Kisah orang-orang terdahulu yang diceritakan di dalam Al-Qur’an, merupakan salah satu bentuk kasih sayang Allah dan karunia-Nya yang besar yang diberikan kepada kita. Karena melalui kisah-kisah tersebut, diperlihatkan kepada kita apa yang maslahat untuk kita, ditunjukkan jalan untuk menggapai cinta dan ridlo-Nya. Juga diberikan peringatan agar jangan terjerumus ke jalan yang akan dimurkai, dibenci dan akan mendapatkan siksa-Nya.
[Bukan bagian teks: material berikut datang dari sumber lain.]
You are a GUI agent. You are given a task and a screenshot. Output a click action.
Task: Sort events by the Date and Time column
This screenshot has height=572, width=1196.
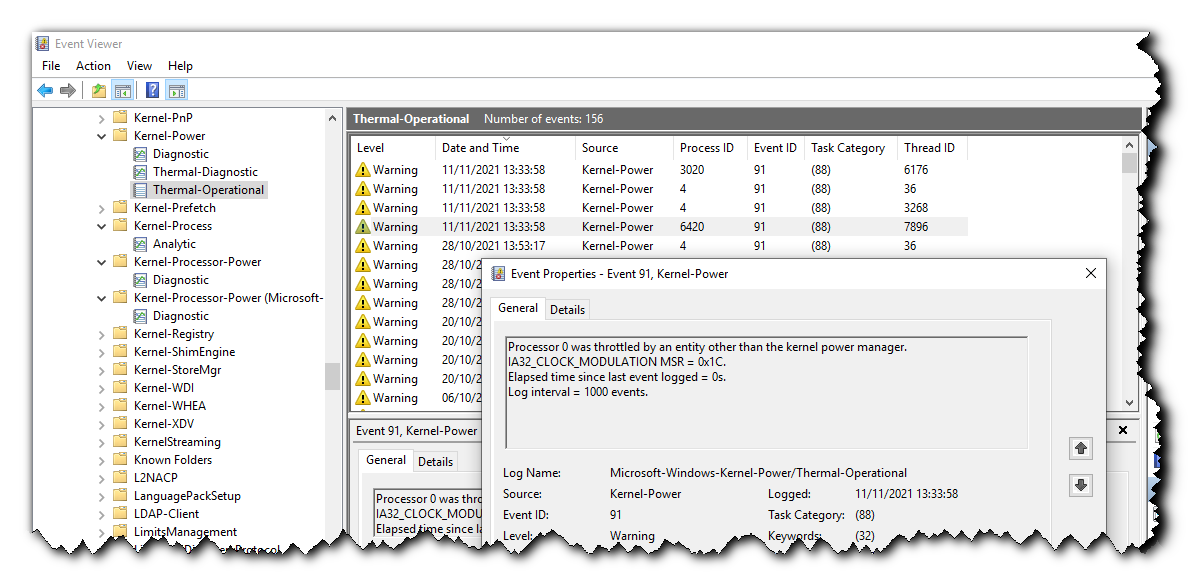click(480, 148)
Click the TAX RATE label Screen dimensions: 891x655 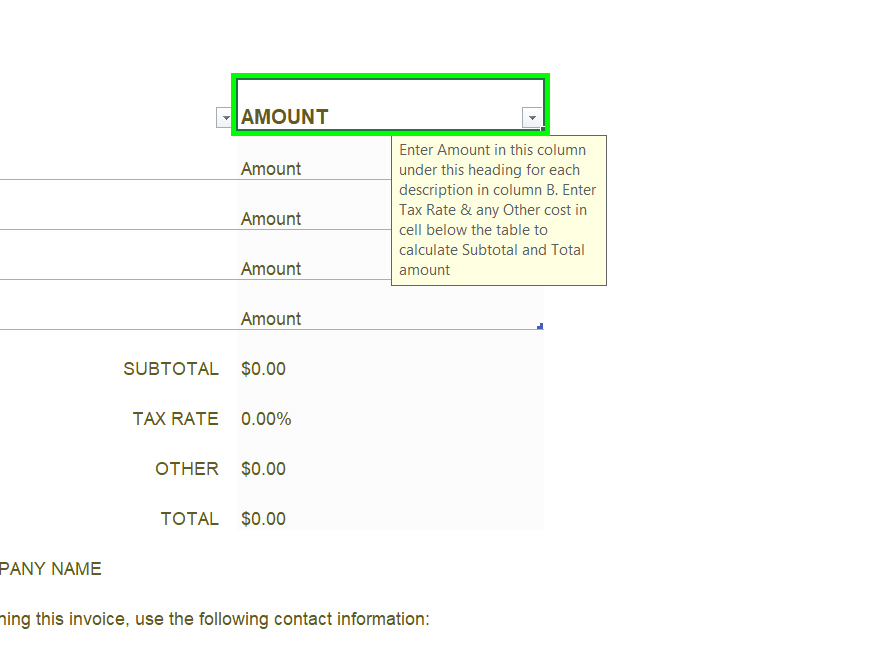[175, 419]
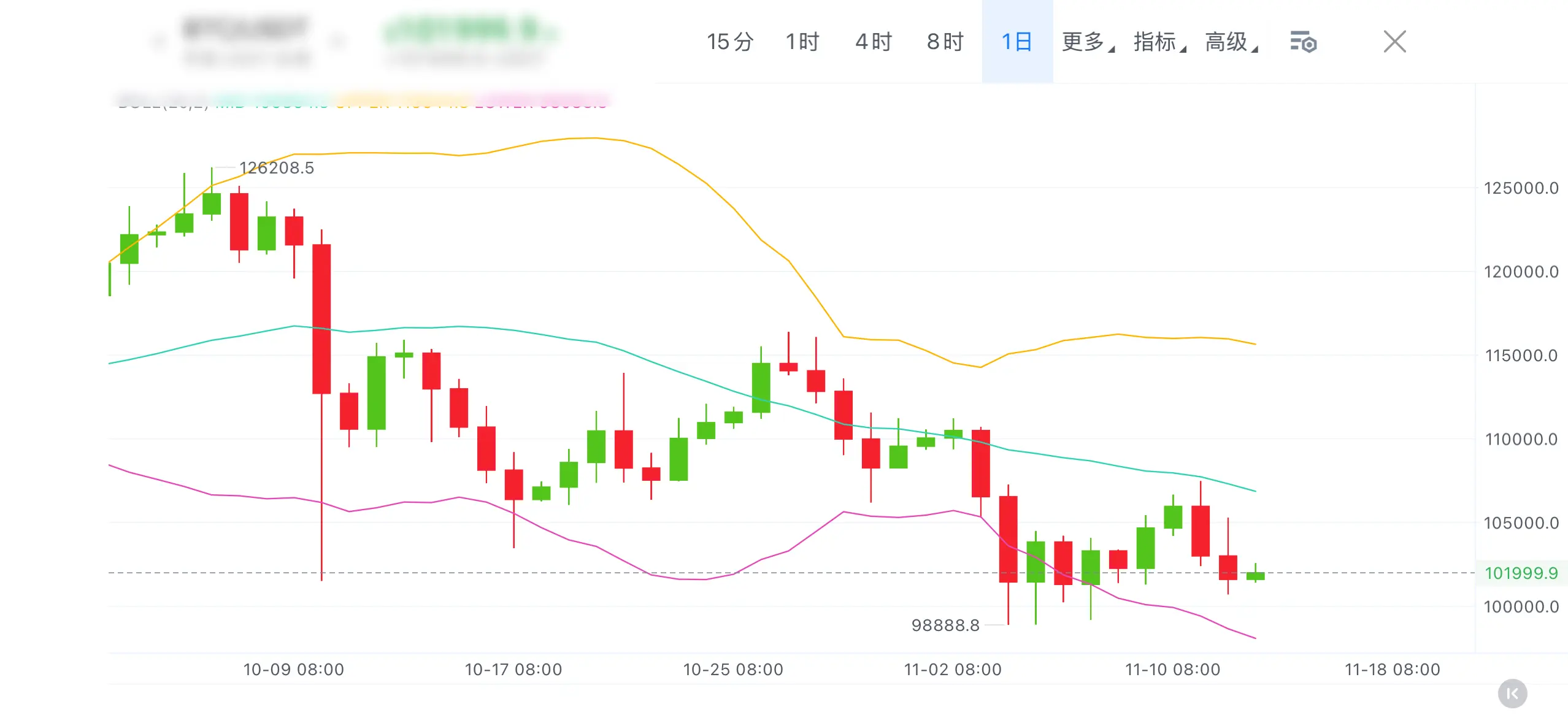Switch chart to 8时 interval
Screen dimensions: 1568x723
945,42
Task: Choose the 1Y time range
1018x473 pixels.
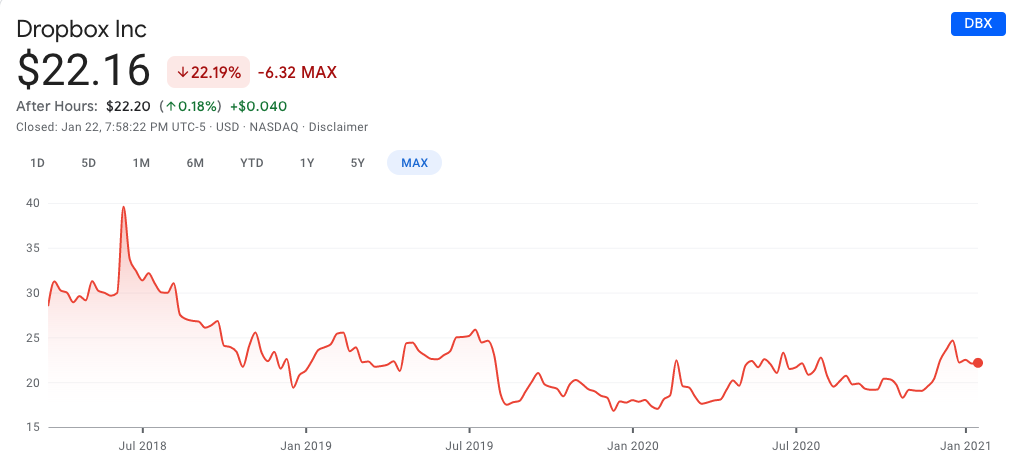Action: (307, 163)
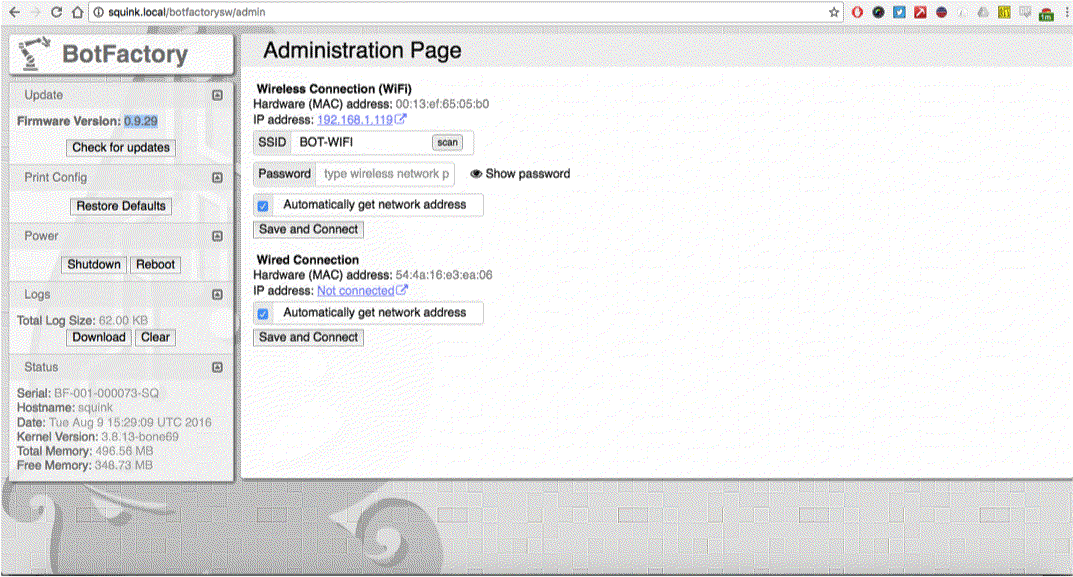Screen dimensions: 1073x577
Task: Click the red arrow extension icon
Action: pos(920,11)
Maka kita harus menerima ni’mat Allah yang berupa kisah-kisah umat terdahulu yang diceritakan di dalam Al-Qur’an.
4. Ceritakanlh kisah tersebut (فاقصص القصص)
Allah SWT telah memerintahkan kepada Nabi Muhammad SAW untuk menceritakan kisah-kisah tersebut kepada umat manusia, karena hal itu dapat memotifasi orang yang mendengarkannya untuk berfikir dan mengambil pelajaran. Allah berfirman dalam QS. AlA’rof: 176, “Demikian Itulah perumpamaan orang-orang yang mendustakan ayat-ayat kami. Maka Ceritakanlah (kepada mereka) kisah-kisah itu agar mereka berfikir.” Penggunaan kisah-kisah merupakan cara yang harus dilakukan diantara cara-cara berda’wah, mengajar dan mendidik.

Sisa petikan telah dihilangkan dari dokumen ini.